Worryingly, the vast majority of gonorrhea infections are in poor countries where resistance is harder to detect. These cases may just be the tip of the iceberg, she added.
Gonorrhea can infect the genitals, rectum and throat, but it is the latter that is most concerning health officials. Dr Wi said antibiotics could lead to bacteria in the back of the throat, including relatives of gonorrhea, developing resistance.
She said: When you use antibiotics to treat infections like a normal sore throat, this mixes with the Neisseria species in your throat and this results in resistance.
Thrusting gonorrhea bacteria into this environment through oral sex can lead to super-gonorrhea.
In the US, resistance [to an antibiotic] came from men having sex with men because of pharyngeal infection, she added.
A decline in condom use, which had soared because of fears of HIV/Aids, is thought to help the infection spread.
The World Health Organization is calling on countries to monitor the spread of resistant gonorrhea and to invest in new drugs.
Dr Manica Balasegaram, from the Global Antibiotic Research and Development Partnership, said: The situation is fairly grim.

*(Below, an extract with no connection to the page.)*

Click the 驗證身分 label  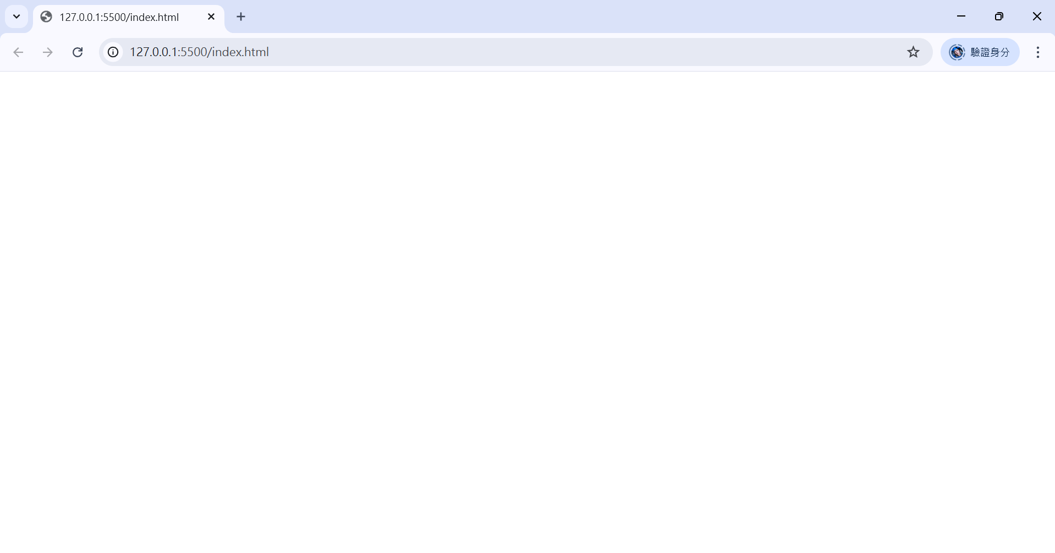click(990, 52)
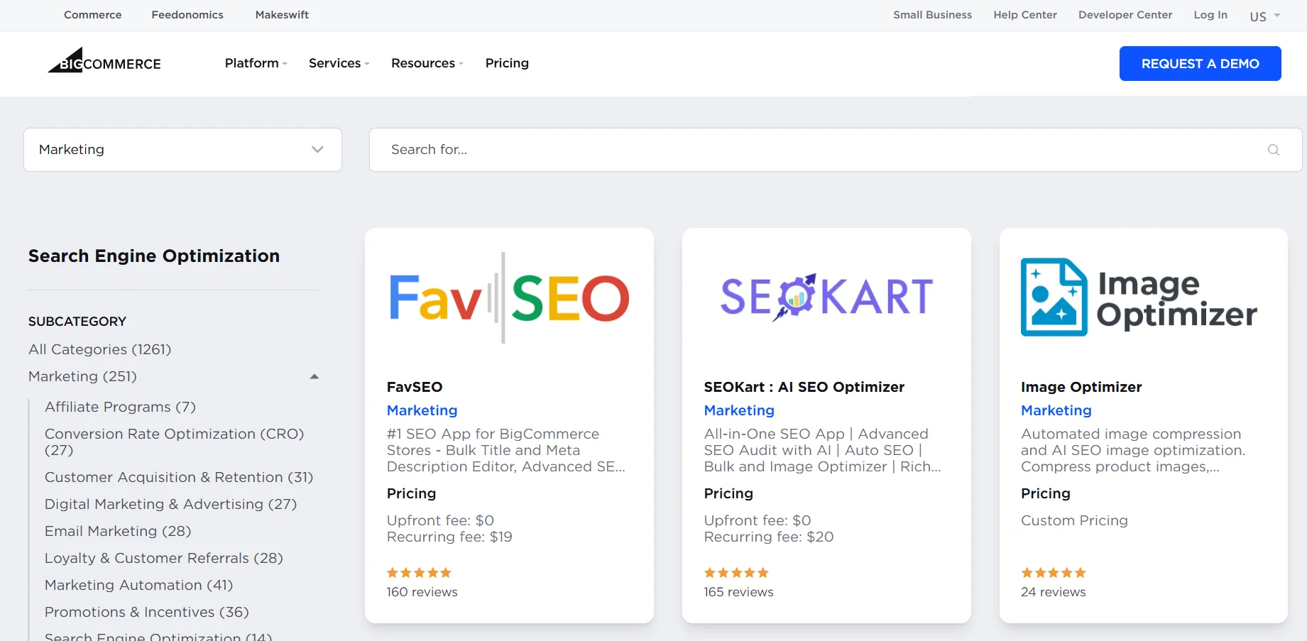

There are only three drug candidates in the entire drug [development] pipeline and no guarantee any will make it out. But ultimately, the WHO said vaccines would be needed to stop gonorrhea.
Prof Richard Stabler, from the London School of Hygiene & Tropical Medicine, said: Ever since the introduction of penicillin, hailed as a reliable and quick cure, gonorrhoea has developed resistance to all therapeutic antibiotics.
In the past 15 years therapy has had to change three times following increasing rates of resistance worldwide.
We are now at a point where we are using the drugs of last resort, but there are worrying signs as treatment failure due to resistant strains has been documented.